WKChung1028 avatar Sep 21 '17 07:09 WKChung1028

@LovPe I am a beginner, hope to know more about the solution from you ,. Thank you.

WKChung1028 avatar Sep 21 '17 07:09 WKChung1028

@WKChung1028
1/make sure your tfrecord file was generated from new code 2/ i use python 3.5 with tf1.3

LovPe avatar Sep 21 '17 07:09 LovPe

  1. Which means i need to delete all tfrecord file generated by previous code in the record before i run the new code ?

  2. i am using tf 1.4 and python 2.7 in cpu .

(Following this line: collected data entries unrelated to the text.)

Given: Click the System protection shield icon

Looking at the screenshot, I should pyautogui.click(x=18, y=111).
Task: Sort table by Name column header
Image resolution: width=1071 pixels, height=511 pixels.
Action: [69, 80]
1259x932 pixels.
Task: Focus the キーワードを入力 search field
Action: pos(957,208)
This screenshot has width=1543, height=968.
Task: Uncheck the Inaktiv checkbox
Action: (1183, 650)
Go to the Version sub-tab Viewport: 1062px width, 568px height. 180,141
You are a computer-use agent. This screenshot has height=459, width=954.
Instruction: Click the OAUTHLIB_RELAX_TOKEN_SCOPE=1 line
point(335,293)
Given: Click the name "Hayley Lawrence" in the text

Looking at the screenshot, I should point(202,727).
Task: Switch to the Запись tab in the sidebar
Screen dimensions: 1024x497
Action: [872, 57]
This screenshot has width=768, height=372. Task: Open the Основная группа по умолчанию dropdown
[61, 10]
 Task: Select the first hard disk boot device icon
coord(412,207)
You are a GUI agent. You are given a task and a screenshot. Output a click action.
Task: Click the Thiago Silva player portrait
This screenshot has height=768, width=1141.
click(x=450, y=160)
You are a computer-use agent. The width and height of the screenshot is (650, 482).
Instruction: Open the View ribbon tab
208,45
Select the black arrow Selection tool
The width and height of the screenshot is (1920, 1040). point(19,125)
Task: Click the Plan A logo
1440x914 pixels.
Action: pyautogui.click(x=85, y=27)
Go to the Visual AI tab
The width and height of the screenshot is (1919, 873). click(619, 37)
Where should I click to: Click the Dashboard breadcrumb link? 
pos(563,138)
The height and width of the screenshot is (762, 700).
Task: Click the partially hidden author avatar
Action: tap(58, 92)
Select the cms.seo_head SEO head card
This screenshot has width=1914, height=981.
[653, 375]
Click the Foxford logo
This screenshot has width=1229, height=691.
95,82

WKChung1028 avatar Sep 21 '17 08:09 WKChung1028

1/yes 2/i think is all right

LovPe avatar Sep 21 '17 09:09 LovPe

Hi, i've looked into this bug. Actually bad string is coco.py: gt_boxes = tf.decode_raw(features['label/gt_boxes'], tf.float32) The problem is if we call tf.decode_raw from empty string('') it returns tensor [0] i.e. tf.decode_raw('', tf.float32).eval() == array([ 0.], dtype=float32) I think we should handle empty in special way string here. I'll try to make a fix

I am actually not sure about 'delete all tfrecord file generated by previous code' because actually by this you will delete all images without markup. They could still be useful for training.

anatolix avatar Oct 19 '17 14:10 anatolix

fix: https://github.com/CharlesShang/FastMaskRCNN/pull/160

anatolix avatar Oct 19 '17 15:10 anatolix

tfrecord file in use tf1.2 generate,but run use tf1.5, Will have this problem?

zzdgit avatar Mar 06 '18 02:03 zzdgit

@LovPe I just follow your advice and this problem has been partially solved. But the program still ended at iter124 and still had this problem. I want to know how to deal with it totally. I use tf1.4 and python2.7.

LiuPearl1 avatar Jun 12 '18 13:06 LiuPearl1

@LiuPearl1 i use python3.6 and tf1.2 when solving this problem, and currently i have already give up to use this project and work on the original implementation on caffe2. i found there are some details different between 2 projects.

LovPe avatar Jun 13 '18 14:06 LovPe